### WHAT YOU ARE ASKED TO DO
Set out exactly every line of the entries below, starting at the line that holds "Expand the image" and stopping after the line that holds "Click the 'Patients: 3'".

*** Begin section ***

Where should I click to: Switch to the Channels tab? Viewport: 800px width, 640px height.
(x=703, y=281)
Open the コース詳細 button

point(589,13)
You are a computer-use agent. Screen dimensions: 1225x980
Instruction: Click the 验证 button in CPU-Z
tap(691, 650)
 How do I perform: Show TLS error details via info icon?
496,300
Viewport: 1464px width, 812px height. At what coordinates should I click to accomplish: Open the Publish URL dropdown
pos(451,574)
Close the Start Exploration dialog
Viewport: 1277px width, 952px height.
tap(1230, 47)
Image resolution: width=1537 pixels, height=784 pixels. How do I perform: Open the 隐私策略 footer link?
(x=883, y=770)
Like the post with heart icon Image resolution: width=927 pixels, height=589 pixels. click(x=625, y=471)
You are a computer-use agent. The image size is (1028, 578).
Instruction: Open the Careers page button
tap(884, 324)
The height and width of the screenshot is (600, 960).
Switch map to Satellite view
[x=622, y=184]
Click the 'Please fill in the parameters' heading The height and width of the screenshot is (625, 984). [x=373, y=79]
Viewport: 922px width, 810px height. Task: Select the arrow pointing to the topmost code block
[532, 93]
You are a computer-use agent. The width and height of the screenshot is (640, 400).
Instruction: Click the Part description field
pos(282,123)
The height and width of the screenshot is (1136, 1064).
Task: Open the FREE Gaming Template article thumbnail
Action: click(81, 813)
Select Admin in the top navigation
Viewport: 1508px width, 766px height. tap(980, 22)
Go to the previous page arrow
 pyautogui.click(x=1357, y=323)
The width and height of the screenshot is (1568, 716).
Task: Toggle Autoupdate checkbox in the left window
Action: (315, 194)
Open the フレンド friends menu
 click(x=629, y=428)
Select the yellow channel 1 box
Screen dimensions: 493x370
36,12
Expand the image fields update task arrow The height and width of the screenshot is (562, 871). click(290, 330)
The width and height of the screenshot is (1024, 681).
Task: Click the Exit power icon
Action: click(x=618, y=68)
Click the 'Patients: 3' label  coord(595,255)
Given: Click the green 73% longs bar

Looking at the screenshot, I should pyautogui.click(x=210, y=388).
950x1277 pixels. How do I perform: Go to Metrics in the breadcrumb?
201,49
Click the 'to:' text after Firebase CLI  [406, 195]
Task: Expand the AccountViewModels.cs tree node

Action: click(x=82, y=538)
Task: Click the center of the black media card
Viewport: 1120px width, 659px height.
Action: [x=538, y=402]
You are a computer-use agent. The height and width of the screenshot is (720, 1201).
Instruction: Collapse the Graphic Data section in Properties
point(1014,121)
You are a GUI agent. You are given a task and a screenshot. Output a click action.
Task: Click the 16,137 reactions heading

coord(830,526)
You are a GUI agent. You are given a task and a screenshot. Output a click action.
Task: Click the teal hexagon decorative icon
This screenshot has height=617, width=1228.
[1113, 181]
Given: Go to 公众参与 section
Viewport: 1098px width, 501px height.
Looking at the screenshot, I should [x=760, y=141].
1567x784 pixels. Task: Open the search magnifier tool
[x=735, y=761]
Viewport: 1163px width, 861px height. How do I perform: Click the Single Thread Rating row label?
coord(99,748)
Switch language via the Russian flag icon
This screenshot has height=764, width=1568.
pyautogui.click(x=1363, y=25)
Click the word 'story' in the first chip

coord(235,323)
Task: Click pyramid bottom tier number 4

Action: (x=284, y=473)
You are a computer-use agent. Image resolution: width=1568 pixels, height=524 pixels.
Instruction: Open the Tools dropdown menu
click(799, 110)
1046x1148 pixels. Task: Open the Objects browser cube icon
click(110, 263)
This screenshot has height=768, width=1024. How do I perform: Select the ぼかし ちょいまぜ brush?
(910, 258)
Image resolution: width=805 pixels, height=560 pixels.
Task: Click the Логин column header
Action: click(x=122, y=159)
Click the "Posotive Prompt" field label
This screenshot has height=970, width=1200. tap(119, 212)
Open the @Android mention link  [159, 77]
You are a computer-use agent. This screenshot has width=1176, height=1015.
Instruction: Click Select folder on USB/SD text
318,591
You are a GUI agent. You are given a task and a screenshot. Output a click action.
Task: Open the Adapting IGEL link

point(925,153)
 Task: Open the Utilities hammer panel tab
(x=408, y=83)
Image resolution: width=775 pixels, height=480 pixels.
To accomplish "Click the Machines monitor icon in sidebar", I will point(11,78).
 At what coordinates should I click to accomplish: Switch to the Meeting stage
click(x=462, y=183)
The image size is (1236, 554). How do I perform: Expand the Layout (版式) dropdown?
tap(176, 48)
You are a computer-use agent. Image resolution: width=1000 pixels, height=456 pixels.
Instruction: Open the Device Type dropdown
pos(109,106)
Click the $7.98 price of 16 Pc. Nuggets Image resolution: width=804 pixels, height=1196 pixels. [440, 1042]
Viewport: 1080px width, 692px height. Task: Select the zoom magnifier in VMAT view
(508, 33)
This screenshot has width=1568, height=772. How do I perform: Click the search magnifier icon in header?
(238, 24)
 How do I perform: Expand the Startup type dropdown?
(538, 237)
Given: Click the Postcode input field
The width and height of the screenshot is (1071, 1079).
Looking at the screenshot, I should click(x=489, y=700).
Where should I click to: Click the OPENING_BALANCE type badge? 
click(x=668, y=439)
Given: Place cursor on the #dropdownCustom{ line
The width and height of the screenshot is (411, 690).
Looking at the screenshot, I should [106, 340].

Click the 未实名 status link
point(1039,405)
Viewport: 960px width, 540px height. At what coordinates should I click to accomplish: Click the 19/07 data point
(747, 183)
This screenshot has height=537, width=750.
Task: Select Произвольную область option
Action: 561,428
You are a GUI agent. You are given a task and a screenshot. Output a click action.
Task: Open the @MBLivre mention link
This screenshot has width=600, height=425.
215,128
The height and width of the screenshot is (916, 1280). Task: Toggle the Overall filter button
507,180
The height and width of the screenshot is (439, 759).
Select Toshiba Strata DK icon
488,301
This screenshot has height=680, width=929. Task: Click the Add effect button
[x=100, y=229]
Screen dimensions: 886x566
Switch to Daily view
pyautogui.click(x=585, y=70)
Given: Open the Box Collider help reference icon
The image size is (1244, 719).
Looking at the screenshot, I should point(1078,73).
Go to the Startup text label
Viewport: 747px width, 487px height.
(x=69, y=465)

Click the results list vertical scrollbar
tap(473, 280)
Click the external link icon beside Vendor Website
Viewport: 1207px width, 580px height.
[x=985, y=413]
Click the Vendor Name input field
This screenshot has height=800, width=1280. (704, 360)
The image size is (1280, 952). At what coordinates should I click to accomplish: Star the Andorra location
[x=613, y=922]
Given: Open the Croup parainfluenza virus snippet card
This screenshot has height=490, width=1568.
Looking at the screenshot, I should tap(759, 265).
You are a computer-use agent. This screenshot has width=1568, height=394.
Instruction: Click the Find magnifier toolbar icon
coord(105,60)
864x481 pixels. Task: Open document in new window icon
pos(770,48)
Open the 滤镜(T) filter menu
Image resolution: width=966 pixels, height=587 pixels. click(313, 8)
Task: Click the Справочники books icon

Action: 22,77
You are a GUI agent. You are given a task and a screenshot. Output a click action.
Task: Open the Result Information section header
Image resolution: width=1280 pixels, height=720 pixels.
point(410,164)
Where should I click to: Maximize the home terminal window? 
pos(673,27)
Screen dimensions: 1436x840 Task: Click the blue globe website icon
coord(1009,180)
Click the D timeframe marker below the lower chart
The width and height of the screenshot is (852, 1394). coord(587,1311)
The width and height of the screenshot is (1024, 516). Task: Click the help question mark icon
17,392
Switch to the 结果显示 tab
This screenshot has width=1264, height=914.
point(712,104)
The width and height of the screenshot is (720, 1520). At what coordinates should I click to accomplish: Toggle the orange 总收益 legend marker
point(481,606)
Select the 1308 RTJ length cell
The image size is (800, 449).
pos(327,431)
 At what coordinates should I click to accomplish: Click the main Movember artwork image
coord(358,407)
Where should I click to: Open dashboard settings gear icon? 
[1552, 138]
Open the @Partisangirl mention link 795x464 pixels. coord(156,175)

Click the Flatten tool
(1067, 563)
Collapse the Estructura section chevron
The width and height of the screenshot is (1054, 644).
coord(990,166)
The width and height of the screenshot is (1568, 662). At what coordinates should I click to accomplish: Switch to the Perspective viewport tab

*** End section ***

### WRITTEN SOLUTION
Expand the image fields update task arrow The height and width of the screenshot is (562, 871). click(290, 330)
The width and height of the screenshot is (1024, 681).
Task: Click the Exit power icon
Action: click(x=618, y=68)
Click the 'Patients: 3' label  coord(595,255)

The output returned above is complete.